You need to niche down to something that is not going head-to-head with somebody who’s already got an established plot of land like that. He heard that 45 minutes prior, what are the odds? What are the odds? There are so many synchronicities and “chance occurrences” that aren’t chance. Just magical. I love it.
It’s really about becoming attuned to those inner voices and knowing what’s what.
It is. I call them breadcrumbs. It’s really about becoming in tune with those inner voices and knowing what’s what.
Exactly. Yup. Just follow the intuitive breadcrumbs. Don’t go against your intuition. That always leads to a mess.
It does. It really does. I think for most people, it’s like, “We have to decide if it’s intuition or if it’s fear-based.” It’s like, “When you’ve got a nagging feeling, is it a fear or is it your own thought? Where is it coming from?” I think when people start to train that portion of their mind, they can understand what’s theirs and what’s something else. For me, it becomes a thing where you have to do this. It feels like my grandfather sometimes, nagging at me because that’s the kind of personality he was.
For me, anything that I feel is intuitive, it shows up in very strange languages, I guess, or in just very strange ways, and I know it’s not coming from my own fear-based thought or whatever it might be. Sometimes it feels really impulsive. I have to sit with that for a moment and say, “Okay, before I do something impulsive, let’s think this out a little bit.” I think for everybody, it’s really about becoming in tune with those inner voices and knowing what’s what.

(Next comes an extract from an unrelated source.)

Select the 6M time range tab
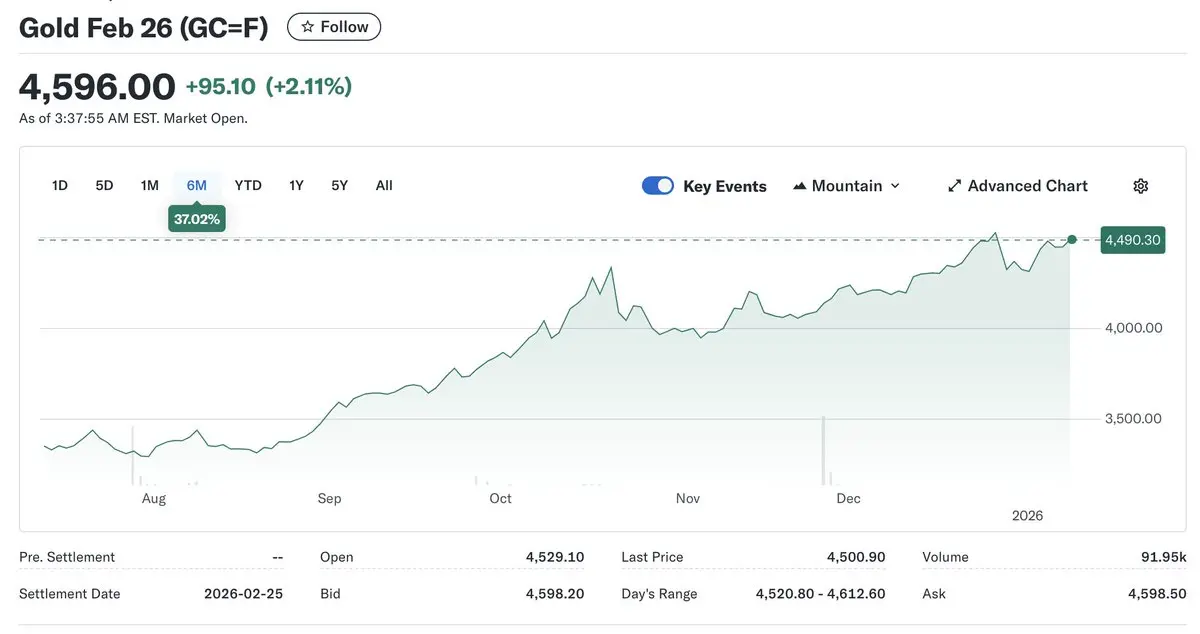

You can ask. Is this coming from the light? If it’s not, they can’t answer it is. That’s a fun way to end this episode. If our listeners are interested in working with you and having your marketing magic applied to their business, how do they get in touch?
Just avacarmichael.com.
Awesome. What’s your most active social platform?
Probably Instagram.
Okay, and it’s @avacarmichael?
It’s just @avamariecarmichael.
Okay. Awesome. Thank you, Ava, and thank you, listeners. I hope you go out there, make some impact on other people’s lives, and do good marketing. We’ll catch you on the next episode of Marketing Speak. I’m your host, Stephan Spencer, signing off.